A rising star of American football has retired after just one season because he fears his health could suffer from the long-term effects of concussion.

Chris Borland, a linebacker for the San Francisco 49ers, quit after talking to concussion researchers and his family.

His four-year deal with the 49ers was reportedly worth around $3m (£2.03m).

The 24-year-old Borland, who suffered two prior concussions before joining the 49ers, was among the top rookies in the NFL last season.

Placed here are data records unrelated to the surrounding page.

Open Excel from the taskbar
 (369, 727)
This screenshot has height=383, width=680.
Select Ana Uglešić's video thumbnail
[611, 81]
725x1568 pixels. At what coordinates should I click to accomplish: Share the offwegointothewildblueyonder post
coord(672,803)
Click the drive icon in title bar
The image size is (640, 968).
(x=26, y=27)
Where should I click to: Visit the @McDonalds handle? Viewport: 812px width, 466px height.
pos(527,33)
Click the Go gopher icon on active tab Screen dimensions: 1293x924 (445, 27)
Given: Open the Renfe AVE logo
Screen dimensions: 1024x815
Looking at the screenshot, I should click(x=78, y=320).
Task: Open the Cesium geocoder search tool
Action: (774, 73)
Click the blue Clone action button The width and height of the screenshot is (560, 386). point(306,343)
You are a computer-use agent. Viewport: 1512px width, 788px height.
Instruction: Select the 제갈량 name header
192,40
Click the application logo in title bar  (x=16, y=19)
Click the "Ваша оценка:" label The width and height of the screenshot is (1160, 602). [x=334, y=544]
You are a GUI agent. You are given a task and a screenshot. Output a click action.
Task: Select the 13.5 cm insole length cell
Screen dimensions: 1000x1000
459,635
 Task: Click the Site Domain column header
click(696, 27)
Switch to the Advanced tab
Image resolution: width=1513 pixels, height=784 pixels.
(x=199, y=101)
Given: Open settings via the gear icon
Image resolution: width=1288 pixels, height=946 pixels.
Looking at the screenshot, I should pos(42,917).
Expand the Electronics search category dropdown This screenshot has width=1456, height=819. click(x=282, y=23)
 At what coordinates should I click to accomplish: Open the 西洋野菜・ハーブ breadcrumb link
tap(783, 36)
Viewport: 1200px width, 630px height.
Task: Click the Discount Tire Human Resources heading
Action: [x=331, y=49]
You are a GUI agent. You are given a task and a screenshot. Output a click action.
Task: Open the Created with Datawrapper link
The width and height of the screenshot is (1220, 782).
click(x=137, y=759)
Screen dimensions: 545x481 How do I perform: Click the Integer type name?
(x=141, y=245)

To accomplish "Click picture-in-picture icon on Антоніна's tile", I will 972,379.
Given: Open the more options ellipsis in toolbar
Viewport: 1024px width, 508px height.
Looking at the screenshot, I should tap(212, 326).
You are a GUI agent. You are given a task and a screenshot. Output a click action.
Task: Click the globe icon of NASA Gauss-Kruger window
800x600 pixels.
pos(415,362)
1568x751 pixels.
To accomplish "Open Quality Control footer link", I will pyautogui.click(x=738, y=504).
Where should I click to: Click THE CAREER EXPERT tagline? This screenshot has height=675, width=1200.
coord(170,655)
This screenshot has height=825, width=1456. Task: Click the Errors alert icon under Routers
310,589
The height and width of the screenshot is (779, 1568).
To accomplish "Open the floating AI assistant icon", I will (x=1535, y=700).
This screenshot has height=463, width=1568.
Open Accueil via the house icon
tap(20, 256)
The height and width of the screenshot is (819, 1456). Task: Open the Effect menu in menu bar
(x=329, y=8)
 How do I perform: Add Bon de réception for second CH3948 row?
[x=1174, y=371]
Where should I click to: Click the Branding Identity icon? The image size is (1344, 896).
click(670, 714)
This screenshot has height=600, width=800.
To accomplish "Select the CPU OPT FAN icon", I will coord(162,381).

He finished with 107 tackles and two interceptions.

The issue of brain injuries in American football is a hot topic.

A class-action lawsuit involving thousands of former players, filed in 2012, contended that the NFL hid the dangers of brain injury among players while profiting from the sport's violent physical contact.

In February, a US judge refused to accept a proposed settlement between the NFL and the players, saying payment should be expanded for some players and families among other concerns.

Borland becomes one of the most prominent NFL players to quit because of concerns about brain injuries.

Last year Seattle Seahawks receiver Sidney Rice retired at the age of 27 over fears for his long-term health after absorbing so many blows to the head.

Speaking to ESPN's Outside the Lines, Borland said: "I just want to do what's best for my health. From what I've researched and what I've experienced, I don't think it's worth the risk."

San Francisco general manager Trent Baalke said the news was "unexpected", while the NFL insisted "football has never been safer".

Jeff Miller, the NFL's senior vice president of health and safety policy, added he respected Borland's decision and accepted there was still work to do. But he added: "We continue to make progress with rule changes, safer tackling techniques at all levels of football, and better equipment, protocols and medical care for players."

Borland, a history graduate at the University of Wisconsin, plans to further his education and pursue a career in sports management.